◆ Source text
☆ ☆ ☆

Tiny Catalyst soars after rare disease drug scores 'breakthrough' at FDA

Catalyst CEO Patrick McEnany

Tiny Catalyst Pharmaceutical has won a rare victory for a small-cap biotech, snagging the FDA's breakthrough therapy designation (BTD) for a drug designed to treat a lethal autoimmune disease. The treatment, Firdapse, is marketed in Europe by BioMarin ($BMRN) and is now in a Phase III study designed to win an FDA approval. And its shares ($CPRX), battered last fall after its lead drug flopped in a Phase IIb trial for cocaine addiction, instantly zoomed up 48% on the news.

The FDA gave its blessing to Firdapse (amifampridine phosphate), a therapy designed to treat symptoms of Lambert-Eaton myasthenic syndrome (LEMS), which is characterized by muscle weakness.

So far this year the FDA has handed out more than two dozen BTDs, but the field has clearly been dominated by giant companies which either own the drugs outright or partnered on them in the expectation of winning blockbuster approvals. The BTD category was established by law and the FDA has vowed to tailor their regulatory reviews to help speed along the development process and accelerate potential approvals.

Coral Gables, FL-based Catalyst--which had a market cap of only $58 million at the close yesterday--in-licensed the therapy from BioMarin last October, just weeks before a devastating clinical setback. Last February, Catalyst told its investors that amifampridine was slated to read out top-line results in the second quarter of 2014 and be ready for an NDA in 2015 with marketing to begin in 2016--though that timeline is likely to change now.

BioMarin won European approval for the drug in 2009 and has a big stake in Catalyst's fortunes. The $9 billion BioMarin acquired a $5 million stake in the biotech when it executed the licensing pact, handing the money over along with responsibility for an ongoing late-stage trial. And BioMarin gained shares based on the lower value assessed after the Phase IIb failure. Since the deal, some investors have speculated that BioMarin might acquire Catalyst.

Analysts have mixed feelings about the BTD. But Pharmacyclics ($PCYC), allied with J&J ($JNJ), and other biopharma companies on the preferred developer list say that the designation has made a real difference in pushing ahead earlier on new drug applications. So far one solo biotech, Scioderm, has made the list. Novartis ($NVS) leads the industry with a record three BTDs to its credit,

"We are very pleased to have received Breakthrough Therapy Designation for Firdapse and we are excited by the FDA's decision to place our product in a category that may enable expedited development and review for patients with LEMS," said Catalyst CEO Patrick McEnany in a statement. "With no approved or effective symptomatic treatment currently available for LEMS, Firdapse has the potential to be the first-line treatment option for patients with this rare condition."

☆ ☆ ☆

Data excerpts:

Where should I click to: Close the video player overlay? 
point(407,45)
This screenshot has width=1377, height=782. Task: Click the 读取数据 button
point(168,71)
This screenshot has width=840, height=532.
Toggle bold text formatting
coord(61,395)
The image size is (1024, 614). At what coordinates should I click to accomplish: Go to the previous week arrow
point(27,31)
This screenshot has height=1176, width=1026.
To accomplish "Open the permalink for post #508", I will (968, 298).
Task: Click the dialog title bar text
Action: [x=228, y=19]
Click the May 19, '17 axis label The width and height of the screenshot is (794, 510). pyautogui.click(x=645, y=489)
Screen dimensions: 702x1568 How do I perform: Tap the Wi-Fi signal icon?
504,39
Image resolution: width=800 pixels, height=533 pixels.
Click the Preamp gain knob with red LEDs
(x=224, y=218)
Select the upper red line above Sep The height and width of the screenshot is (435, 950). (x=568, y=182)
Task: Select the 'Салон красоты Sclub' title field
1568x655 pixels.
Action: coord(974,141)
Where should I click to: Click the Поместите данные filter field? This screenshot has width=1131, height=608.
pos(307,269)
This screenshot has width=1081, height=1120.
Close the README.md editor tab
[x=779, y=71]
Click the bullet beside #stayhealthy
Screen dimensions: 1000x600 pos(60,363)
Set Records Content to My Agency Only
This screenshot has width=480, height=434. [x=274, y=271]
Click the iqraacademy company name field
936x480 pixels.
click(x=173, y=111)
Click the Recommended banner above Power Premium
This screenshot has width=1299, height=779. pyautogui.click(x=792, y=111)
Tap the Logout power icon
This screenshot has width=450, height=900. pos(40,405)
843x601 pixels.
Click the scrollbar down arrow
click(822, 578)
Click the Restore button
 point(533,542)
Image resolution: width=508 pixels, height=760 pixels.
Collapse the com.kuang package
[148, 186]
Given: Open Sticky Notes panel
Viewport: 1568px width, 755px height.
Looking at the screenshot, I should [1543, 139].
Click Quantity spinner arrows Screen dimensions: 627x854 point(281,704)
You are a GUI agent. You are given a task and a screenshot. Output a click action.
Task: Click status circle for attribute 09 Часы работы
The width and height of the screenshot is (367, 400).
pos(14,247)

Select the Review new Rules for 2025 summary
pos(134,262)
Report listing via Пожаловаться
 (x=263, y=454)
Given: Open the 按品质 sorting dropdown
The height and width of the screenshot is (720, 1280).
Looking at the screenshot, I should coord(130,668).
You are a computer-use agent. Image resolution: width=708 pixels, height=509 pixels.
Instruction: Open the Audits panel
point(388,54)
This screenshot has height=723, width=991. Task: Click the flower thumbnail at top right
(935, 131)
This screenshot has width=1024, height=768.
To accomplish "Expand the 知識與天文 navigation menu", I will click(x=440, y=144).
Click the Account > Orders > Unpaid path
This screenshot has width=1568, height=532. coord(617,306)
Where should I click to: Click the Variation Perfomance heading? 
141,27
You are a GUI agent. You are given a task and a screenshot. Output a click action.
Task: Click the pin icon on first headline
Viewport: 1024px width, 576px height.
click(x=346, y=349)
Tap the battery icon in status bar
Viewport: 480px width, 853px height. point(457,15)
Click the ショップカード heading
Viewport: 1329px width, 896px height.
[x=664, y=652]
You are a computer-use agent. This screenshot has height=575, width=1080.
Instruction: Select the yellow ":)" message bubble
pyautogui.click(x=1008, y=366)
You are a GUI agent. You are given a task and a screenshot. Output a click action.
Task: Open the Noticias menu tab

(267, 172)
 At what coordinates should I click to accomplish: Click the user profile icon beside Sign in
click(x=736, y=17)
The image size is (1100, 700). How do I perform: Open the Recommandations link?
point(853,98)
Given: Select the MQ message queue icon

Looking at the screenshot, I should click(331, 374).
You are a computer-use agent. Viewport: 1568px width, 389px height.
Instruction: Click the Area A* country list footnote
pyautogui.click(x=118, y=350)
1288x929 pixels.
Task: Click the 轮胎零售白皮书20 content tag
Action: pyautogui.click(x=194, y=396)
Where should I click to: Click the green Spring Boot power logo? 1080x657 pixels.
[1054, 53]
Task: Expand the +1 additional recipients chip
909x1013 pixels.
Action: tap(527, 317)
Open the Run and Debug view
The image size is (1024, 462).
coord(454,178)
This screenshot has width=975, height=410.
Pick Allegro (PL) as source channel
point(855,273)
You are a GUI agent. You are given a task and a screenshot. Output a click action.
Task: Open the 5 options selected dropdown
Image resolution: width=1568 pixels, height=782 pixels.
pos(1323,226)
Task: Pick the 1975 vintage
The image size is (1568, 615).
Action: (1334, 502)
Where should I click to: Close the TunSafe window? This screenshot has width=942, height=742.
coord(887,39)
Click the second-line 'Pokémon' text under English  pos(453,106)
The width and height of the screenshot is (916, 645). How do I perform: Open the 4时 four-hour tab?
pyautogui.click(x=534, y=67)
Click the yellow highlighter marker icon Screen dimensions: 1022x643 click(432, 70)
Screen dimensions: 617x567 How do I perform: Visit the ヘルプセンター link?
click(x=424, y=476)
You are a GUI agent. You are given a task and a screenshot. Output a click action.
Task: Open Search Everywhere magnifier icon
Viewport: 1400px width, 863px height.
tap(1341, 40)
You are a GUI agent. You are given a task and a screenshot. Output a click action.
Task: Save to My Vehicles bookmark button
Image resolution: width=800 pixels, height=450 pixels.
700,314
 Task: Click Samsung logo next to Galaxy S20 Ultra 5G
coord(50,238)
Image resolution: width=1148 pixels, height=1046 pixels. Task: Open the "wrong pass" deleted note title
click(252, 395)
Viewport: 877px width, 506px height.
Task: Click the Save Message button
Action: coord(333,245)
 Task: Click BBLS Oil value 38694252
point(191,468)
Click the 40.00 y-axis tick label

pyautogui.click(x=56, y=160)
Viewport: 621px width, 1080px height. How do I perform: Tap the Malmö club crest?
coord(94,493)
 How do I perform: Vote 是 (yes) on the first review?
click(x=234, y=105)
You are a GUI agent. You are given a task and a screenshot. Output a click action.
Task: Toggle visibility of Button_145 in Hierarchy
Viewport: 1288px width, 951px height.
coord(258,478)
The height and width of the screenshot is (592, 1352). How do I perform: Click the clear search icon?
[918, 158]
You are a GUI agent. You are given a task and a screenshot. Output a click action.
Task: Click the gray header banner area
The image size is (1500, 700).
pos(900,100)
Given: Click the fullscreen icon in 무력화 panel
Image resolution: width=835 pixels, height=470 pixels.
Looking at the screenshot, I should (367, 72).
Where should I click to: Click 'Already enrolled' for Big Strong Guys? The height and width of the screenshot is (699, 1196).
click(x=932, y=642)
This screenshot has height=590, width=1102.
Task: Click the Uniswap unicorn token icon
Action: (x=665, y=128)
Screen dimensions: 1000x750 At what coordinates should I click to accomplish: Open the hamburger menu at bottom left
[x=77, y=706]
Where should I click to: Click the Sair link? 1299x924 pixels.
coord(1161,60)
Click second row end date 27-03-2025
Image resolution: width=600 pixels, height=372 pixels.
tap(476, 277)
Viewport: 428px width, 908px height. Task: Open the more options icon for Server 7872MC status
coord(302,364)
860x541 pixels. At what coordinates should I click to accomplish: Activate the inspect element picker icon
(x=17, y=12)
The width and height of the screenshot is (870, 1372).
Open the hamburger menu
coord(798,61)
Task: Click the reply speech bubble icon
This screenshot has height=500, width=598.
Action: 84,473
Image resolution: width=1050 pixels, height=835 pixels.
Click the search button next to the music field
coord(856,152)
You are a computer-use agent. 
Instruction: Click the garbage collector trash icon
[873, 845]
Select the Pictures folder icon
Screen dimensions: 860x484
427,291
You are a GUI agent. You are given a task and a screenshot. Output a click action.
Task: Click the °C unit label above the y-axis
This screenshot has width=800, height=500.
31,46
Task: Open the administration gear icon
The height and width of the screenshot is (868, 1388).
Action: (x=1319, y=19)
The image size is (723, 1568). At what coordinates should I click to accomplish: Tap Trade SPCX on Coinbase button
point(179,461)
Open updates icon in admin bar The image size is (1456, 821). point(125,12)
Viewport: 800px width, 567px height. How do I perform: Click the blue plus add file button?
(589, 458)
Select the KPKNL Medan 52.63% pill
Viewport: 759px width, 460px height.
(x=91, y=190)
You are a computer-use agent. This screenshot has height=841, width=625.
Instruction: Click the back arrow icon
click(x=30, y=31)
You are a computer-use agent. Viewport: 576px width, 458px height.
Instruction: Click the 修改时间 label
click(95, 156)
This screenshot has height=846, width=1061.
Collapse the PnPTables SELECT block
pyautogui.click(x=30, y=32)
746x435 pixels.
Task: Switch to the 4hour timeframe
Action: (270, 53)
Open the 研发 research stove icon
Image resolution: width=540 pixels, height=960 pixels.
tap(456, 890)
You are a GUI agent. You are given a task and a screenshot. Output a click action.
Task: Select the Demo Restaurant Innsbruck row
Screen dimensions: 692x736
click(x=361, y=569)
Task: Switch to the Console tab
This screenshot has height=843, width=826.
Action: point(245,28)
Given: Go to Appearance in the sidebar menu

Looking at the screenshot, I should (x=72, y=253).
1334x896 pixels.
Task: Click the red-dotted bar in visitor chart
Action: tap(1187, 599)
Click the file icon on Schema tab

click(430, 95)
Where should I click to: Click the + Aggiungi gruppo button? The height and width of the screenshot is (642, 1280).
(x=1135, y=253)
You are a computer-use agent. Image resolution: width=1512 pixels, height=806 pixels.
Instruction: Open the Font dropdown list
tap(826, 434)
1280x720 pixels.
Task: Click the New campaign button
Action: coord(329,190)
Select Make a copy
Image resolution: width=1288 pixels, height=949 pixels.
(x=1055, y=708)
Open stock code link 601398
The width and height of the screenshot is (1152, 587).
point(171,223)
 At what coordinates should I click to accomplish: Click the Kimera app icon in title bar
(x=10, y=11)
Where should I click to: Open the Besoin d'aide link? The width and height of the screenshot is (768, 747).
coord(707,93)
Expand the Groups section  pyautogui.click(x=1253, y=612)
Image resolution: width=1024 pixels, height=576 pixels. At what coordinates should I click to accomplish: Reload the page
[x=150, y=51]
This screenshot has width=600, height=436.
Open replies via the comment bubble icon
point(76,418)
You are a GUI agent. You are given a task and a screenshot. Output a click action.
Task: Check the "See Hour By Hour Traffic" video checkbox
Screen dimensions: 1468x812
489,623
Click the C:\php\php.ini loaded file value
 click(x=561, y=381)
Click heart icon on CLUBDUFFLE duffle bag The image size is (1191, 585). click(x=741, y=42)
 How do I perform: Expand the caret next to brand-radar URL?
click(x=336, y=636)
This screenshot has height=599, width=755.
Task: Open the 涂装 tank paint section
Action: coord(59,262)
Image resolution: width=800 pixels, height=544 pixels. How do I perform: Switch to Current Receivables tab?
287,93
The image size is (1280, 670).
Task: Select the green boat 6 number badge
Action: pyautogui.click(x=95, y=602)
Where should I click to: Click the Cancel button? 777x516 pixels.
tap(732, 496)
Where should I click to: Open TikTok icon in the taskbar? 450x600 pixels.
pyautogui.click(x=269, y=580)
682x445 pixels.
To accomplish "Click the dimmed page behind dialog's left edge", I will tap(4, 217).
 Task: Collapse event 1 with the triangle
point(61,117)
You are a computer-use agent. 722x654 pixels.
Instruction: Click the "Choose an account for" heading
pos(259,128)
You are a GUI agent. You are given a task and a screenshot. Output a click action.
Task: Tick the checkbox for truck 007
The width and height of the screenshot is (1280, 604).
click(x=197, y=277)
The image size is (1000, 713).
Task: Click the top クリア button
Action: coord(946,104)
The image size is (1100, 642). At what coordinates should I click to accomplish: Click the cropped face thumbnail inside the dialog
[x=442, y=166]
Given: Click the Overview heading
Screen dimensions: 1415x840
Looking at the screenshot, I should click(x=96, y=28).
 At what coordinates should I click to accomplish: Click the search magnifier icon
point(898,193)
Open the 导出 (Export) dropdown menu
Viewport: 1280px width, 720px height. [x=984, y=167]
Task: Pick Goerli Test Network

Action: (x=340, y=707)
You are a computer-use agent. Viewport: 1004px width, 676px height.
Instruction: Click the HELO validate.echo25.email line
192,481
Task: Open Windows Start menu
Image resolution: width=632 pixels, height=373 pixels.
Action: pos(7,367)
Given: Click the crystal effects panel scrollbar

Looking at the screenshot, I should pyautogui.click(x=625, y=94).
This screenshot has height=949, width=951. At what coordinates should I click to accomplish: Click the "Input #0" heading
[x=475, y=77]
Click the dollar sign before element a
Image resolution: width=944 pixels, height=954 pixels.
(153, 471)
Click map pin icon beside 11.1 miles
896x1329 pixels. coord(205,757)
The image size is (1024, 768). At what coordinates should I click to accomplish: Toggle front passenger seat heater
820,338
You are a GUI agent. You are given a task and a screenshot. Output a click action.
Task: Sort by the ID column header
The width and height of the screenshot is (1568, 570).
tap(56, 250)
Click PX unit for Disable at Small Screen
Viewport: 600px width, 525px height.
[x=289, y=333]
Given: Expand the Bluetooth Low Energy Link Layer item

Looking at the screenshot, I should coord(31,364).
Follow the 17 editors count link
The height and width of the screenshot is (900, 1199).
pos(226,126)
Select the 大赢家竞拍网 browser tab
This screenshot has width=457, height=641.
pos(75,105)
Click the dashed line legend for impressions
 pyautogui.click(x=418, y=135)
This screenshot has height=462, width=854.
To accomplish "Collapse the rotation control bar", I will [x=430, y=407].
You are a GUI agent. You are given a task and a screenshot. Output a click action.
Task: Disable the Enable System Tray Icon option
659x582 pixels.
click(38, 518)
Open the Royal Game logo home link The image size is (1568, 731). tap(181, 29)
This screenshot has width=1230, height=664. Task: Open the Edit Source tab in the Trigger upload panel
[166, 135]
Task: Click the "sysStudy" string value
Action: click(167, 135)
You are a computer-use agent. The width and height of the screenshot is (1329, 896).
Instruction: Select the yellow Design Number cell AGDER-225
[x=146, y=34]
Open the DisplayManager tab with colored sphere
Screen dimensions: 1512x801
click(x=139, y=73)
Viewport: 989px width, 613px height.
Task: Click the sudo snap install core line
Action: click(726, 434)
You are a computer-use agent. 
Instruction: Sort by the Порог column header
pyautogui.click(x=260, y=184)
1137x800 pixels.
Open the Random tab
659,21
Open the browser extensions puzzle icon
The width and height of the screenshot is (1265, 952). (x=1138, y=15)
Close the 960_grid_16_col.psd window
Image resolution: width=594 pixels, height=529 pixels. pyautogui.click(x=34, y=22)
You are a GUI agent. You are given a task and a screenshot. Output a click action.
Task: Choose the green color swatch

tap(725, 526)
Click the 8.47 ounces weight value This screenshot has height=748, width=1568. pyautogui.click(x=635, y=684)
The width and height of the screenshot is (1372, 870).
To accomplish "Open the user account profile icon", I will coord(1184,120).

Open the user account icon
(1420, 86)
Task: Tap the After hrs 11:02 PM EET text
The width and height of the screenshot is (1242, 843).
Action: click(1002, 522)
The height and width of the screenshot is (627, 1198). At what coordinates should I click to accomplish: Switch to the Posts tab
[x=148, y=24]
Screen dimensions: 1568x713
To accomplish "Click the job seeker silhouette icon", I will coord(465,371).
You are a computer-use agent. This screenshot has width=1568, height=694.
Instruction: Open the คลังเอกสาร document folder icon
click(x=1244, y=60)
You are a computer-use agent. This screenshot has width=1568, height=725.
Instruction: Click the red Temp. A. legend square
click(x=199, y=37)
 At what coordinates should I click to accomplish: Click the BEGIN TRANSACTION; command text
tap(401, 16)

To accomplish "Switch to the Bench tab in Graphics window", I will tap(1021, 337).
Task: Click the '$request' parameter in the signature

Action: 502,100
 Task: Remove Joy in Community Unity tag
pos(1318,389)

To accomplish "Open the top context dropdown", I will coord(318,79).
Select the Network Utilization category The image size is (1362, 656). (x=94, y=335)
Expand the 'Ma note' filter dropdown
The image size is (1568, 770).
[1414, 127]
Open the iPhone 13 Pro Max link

☆ ☆ ☆

◆ Exercise instructions
According to the article about Catalyst, by how much did Catalyst's shares jump on the news of the breakthrough designation?

◆ Exercise response
48%